Après un bref repas où j'ai pu entamer plusieurs conversations interrompues par les cascades de mon petit téméraire, j'ai quitté l'endroit la tête pleine de questions sur tous ces échanges laissés inachevés sur le coin de la table.


Laurier et moi avons ensuite fait une merveilleuse découverte: la Grande Bibliothèque. Pas seulement plusieurs étages de livres, des milliers d'histoires et d'images et des milliards de mots. Ce serait bien assez, mais il y a aussi, et surtout, à l'étage du bas, des "pitons" qui font jouer de la musique, des petites tables où grimper, de l'espace pour courir, le droit de rire et parler, des livres troués pour jouer avec les doigts et sans oublier (comment pourrait-on?), des coussins comme une montagne à escalader et où s'écraser pour se reposer un peu.

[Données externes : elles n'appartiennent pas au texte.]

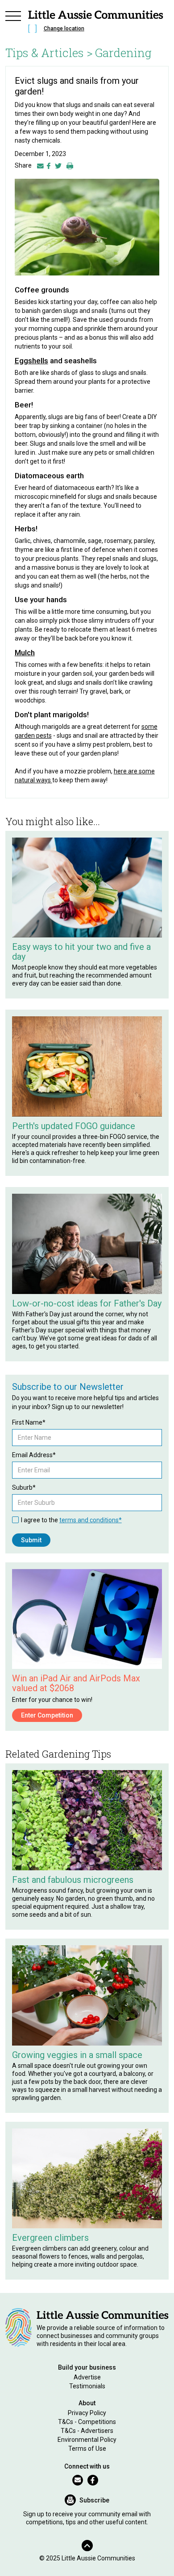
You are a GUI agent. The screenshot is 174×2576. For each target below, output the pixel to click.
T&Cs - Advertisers (87, 2430)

De retour à la maison, on a joué dehors. Assez pour que ses yeux se ferment tôt et que je passe une soirée en tête à tête avec un bon film d'amour cliché.



jeudi 15 mars 2012

Des muffins mouillés

Ce matin, je ne travaillais pas et Laurier et moi avions tout notre temps. Alors que j’ai dû mettre une bonne trentaine de minutes à me réveiller, lui y est arrivé en une trentaine de secondes à peine. Nous avons déjeûné tranquillement et pendant qu’il répandait son jus et ses céréales sur le plancher, j’ai préparé des muffins en vue de notre expédition au Jardin botanique.


C’est le temps des Papillons en liberté depuis quelques semaines. Toutes les serres abondent de plantes, de fleurs, de rochers et de petites chutes d’eau. Il fait chaud, on se croirait dehors et il y a toutes ces belles couleurs et textures à découvrir. Laurier s’est cru, le temps d’un souffle, au paradis… jusqu’à ce que je lui explique qu’il ne s’approcherait de cette vision céleste qu’avec ses yeux, et non ses mains. Il s’est fâché un peu, mais à mon grand bonheur a retrouvé assez rapidement la voie de l’émerveillement. À la vue des papillons, il a lancé un grand cri de joie afin de s’assurer que tout le monde savait que nous étions maintenant arrivés. Perché sur mes épaules, il s’est laissé emporté par l’univers autour. Les virevoltes des papillons l’étourdissaient et le faisaient littéralement trembler de plaisir.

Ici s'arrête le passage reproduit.